By raparks Jul 12, 2012 1057 Words
Teen Violence

Author Note

Teen Violence
Teen aggression and violence is a growing concern in our society. It appears on the news almost daily, from bullying to weapons on campus. When we hear the words teen violence, most of us think of school shootings. The situation has escalated over the past few decades and now more and more of our youth are dying by the hands of their peers. In this paper we will explore the situation of teen violence, causes of aggression, and what we can do to prevent future acts of teen violence.

Teens act out aggression in many ways. Kassin, Fein, & Markus (2011) defines aggression as behavior intended to harm another individual (pg. 436). When it is an extreme act of aggression then it becomes violence. One theory as to why teens act out in violence involves modeling aggressive behaviors. When teens are consistently exposed to violence at home, video games, in the movies, or on the street, they are more inclined to copy such behaviors. Others, who experience bullying or teasing, become enraged enough to begin acting out in revenge. This can be another cause of teen violence. Lashing out in response to what has been seen or experienced does not account for all instances of teen violence, however. According to the Centers for Disease Control, more than one in three high school students say they have been in a physical fight in the past year. In many movies and television shows torture and brutal acts of murder are shown as if they are a normal part of daily life. They may also influence young people the value of revenge, and portray violence as a way to resolve issues. They do not need to personally experience crime and brutality because these things are already fed daily into their heads: through the television, news, movies and the internet. Unless parents are monitoring what their children are being exposed to than they are more than likely being exposed to this type of programing on a regular basis.

There are also certain situational factors that may play an important role in causing violent behavior. Teens that are left alone may find aggression entertaining. Drinking alcohol also is an important immediate situational factor that can precipitate violence. Being in a highly stressful situation can also trigger aggressive behavior. For example, a teenager that is physically or mentally abused by their parents may reach a point where they may retaliate on their parents.
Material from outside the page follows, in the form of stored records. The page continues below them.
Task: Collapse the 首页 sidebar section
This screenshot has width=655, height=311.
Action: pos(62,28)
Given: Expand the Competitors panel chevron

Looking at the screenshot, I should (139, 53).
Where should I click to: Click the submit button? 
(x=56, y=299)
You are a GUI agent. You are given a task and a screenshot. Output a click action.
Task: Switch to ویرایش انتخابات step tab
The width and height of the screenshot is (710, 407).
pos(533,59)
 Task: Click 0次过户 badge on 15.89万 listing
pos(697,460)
Even worse, they may take their anger and retaliate on classmates.

While thoughts of aggression occur from time to time in most people’s lives, it is normal. Teens however, are more likely to take more drastic approaches with their behavior because they cannot yet see the end result. There are some things that can contribute to the likelihood of a teen acting out in a violent manner. Violent thoughts and dwelling on those thoughts can lead to the actual act of violence. Having accessibility to weapons to carry out violence is another cause of teen violence. This is true when teens have access to guns and other weapons. So, while an exact cause of teen violence cannot be pinpointed, there are definite factors that contribute to the likelihood of it actually taking place.

Younger generations often socialize, hang out, and communicate by cell phone or online, rather than in person. They prefer to text rather than talk on the phone, and often prefer to socialize on Facebook or Twitter. This has become a new way to bully or to show aggression and is being called cyber bullying. Although it may not be physical violence, it can be just as emotionally harmful with lasting effects. As punishment, parents may take away the computer or cell phone and disconnect the Internet, some teens have responded with violence towards the computer, themselves or even their parents. Others have fallen into depression. Most of the time, children find other ways to connect to the Web and play games. They may simply do it at friends' house.
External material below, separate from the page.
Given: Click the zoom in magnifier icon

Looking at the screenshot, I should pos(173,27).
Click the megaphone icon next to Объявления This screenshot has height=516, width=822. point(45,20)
The search is on to find the causes of teen aggression. Sahley (2004), states that some scientists have reported a tendency toward anger and aggression can be inherited and found in aggressive genes. This predisposes a teen to anger, violence, and depression, and this gene could be passed on to his or her children. Children are the genetic and environmental products of their parents. The cause of negative behavior can be a direct result of not only genes, but brain chemistry. According to the CDC, teen violence can also be caused by frustration due to learning disorders, emotional distress, or attention deficits. In some cases teens do not know how to appropriately channel their frustrations and act out in anger as a form of release. Kassin, Fein, & Markus (2011), states “recognizing that aggression has multiple levels of causes, multisystemic therapy has been effective in reducing aggressive behaviors among violent adolescents” (pg.481).

After so many incidents of school shooting in the US, a study was done to find out why. According to Kassin, Fein, & Markus (2011), the initial findings indicated that the best way to predict those most likely to aggress was to listen to what the individuals themselves had to say, because many of them revealed, in one way or another, their aggressive thoughts and hostile attitudes before they acted out. Teachers need to be aware of their students behavior at all times. Reporting all signs of aggression and helping those students find a way to deal with their anger.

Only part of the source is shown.